# [Written task]
Condense the reply in the thread below that begins "Yes st clares sat night" into a short bulleted list, keeping its main facts.

# [Article]
# Churches in Cairo



## BVZ (Nov 3, 2010)

Are there any english churches in Cairo? We are looking to join a community and need to know if there are any. Any info will be appreciated! We live in New Cairo but will travel to Maadi or other.!


----------



## bat (Dec 1, 2010)

BVZ said:


> Are there any english churches in Cairo? We are looking to join a community and need to know if there are any. Any info will be appreciated! We live in New Cairo but will travel to Maadi or other.!


Yes st clares sat night Sunday morning beside chilis restraunt down sawrah street in Heliopolis 
English speaking catholic mass.
Also st michaels in korba, not sure about times but it's in community magazine.
In fact lots when I think about it.
Bat


----------



## MaidenScotland (Jun 6, 2009)

Hi and welcome

Do you mean a Church of England or english speaking sermons?
Lots of churches over Cairo and beyond 

maiden


----------



## menas (Mar 31, 2011)

Maadi Community Church 
Service time Fridays at 5pm.

# [Information given]
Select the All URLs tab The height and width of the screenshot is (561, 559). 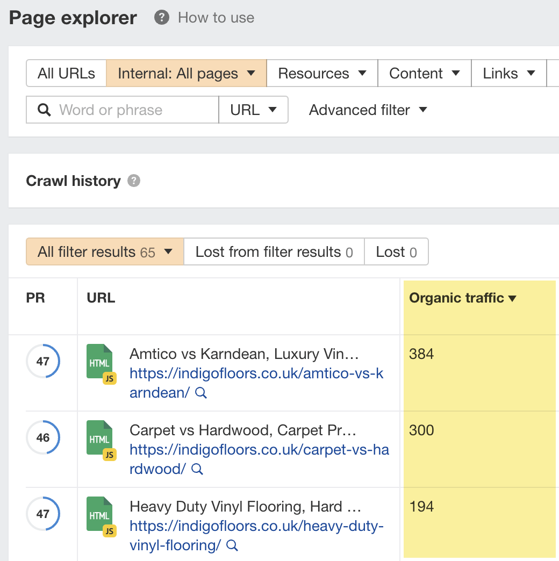tap(66, 74)
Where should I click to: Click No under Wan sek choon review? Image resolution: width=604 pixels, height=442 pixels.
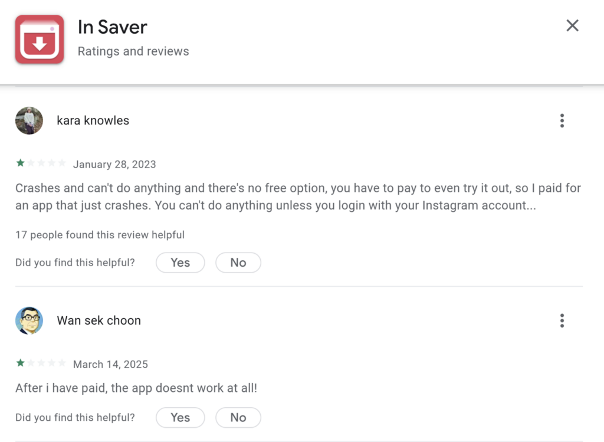pos(238,417)
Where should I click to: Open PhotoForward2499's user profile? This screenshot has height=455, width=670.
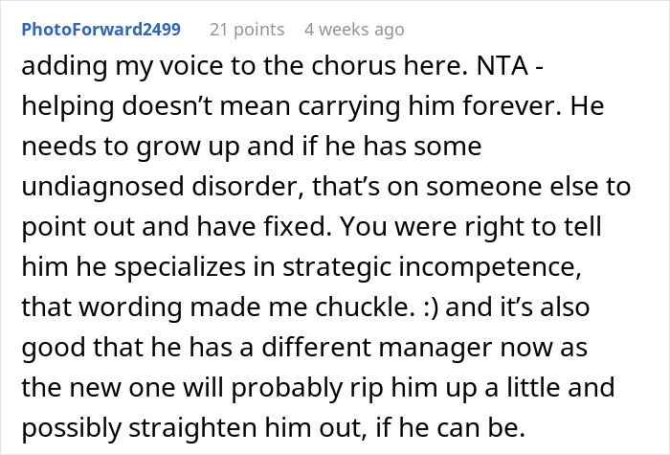101,30
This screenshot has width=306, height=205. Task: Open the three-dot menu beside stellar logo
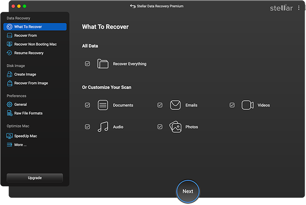coord(299,8)
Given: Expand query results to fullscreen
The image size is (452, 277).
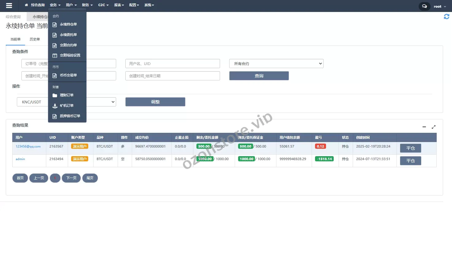Looking at the screenshot, I should point(434,127).
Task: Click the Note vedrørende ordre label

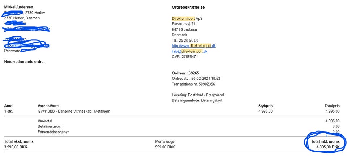Action: [24, 62]
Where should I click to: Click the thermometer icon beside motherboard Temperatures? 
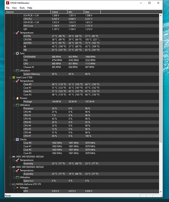[17, 33]
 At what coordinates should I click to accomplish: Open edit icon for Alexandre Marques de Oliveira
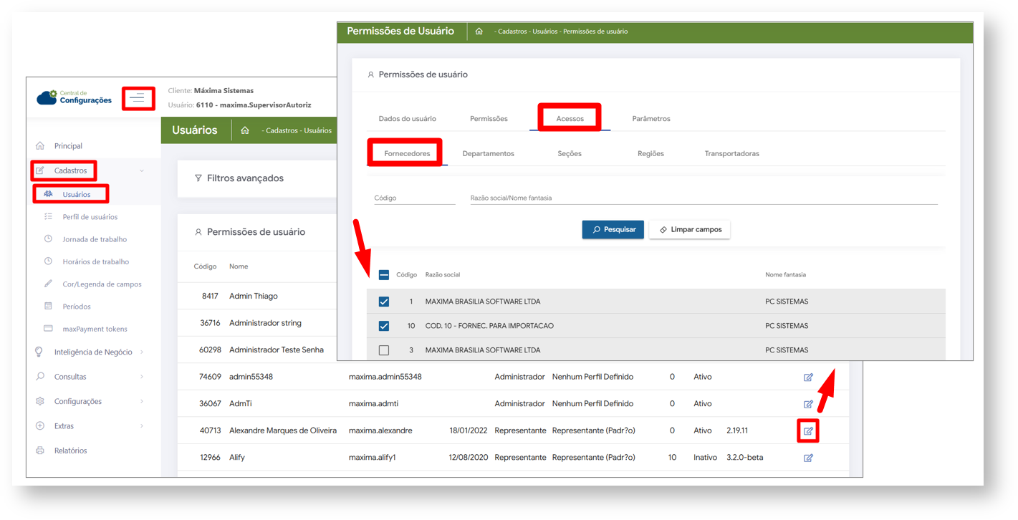tap(808, 431)
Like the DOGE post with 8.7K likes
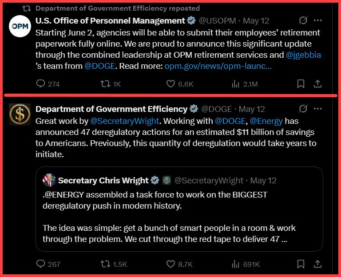Screen dimensions: 341x277 (171, 264)
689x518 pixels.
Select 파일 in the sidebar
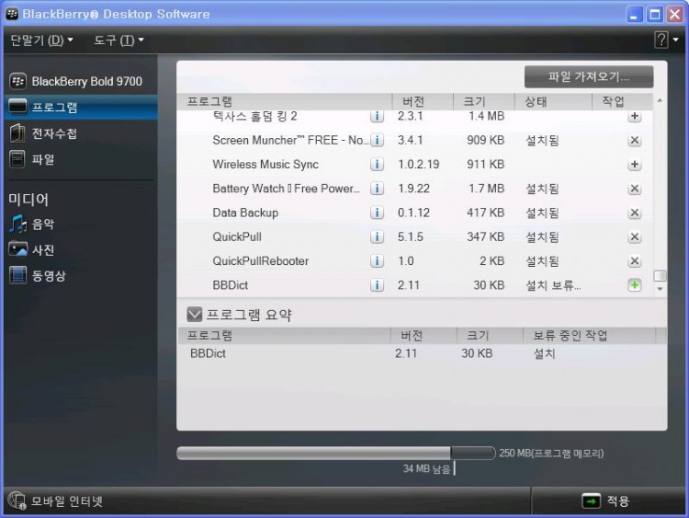[42, 159]
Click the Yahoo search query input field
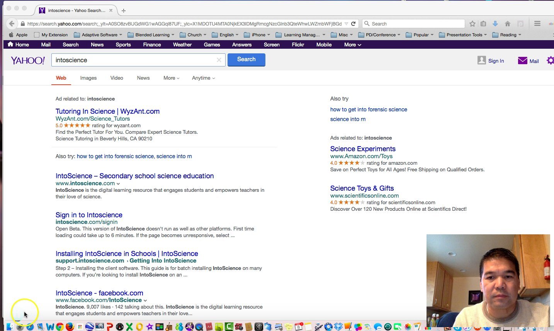Image resolution: width=554 pixels, height=331 pixels. click(133, 60)
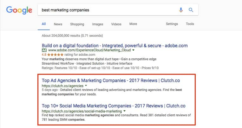Focus the search box with best marketing companies
This screenshot has width=242, height=128.
[108, 10]
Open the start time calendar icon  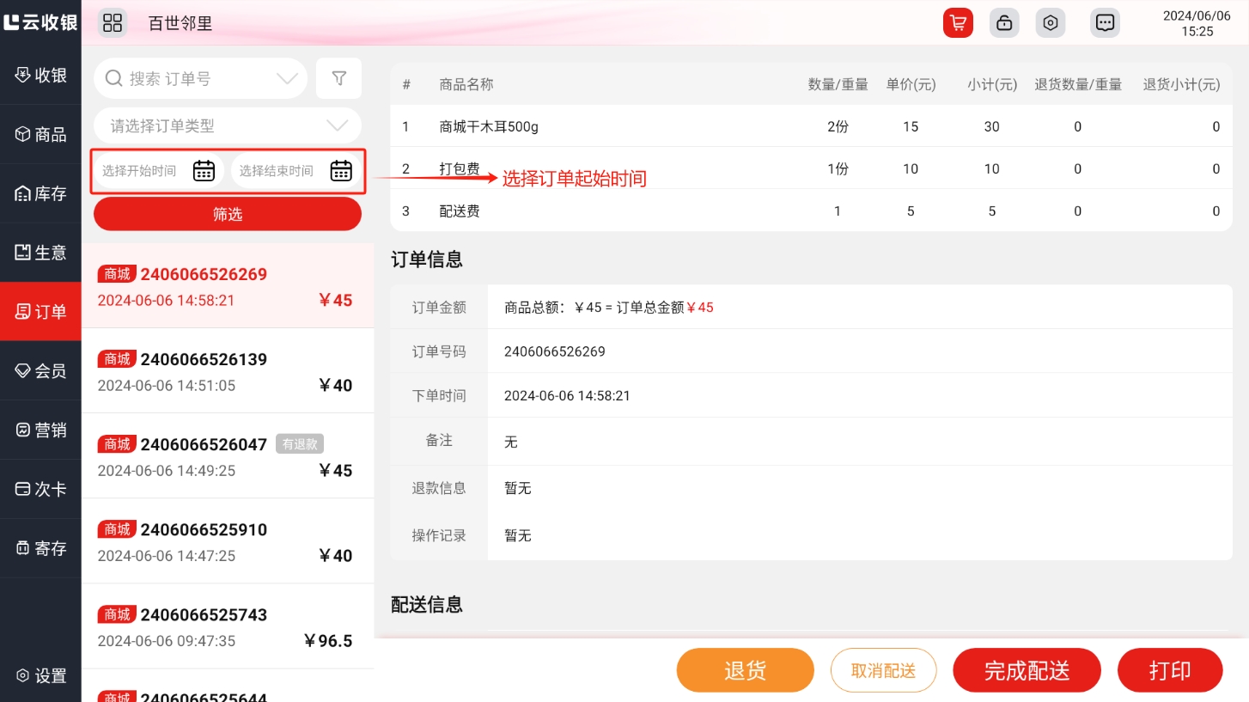(x=204, y=171)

# [Result of this exercise]
- St. Clare's, on Sawrah Street in Heliopolis beside Chilis restaurant, holds English-speaking Catholic mass on Saturday night and Sunday morning.
- St. Michael's in Korba is also an option. Its times are not known, but they are listed in the community magazine.
- There are many other such churches as well.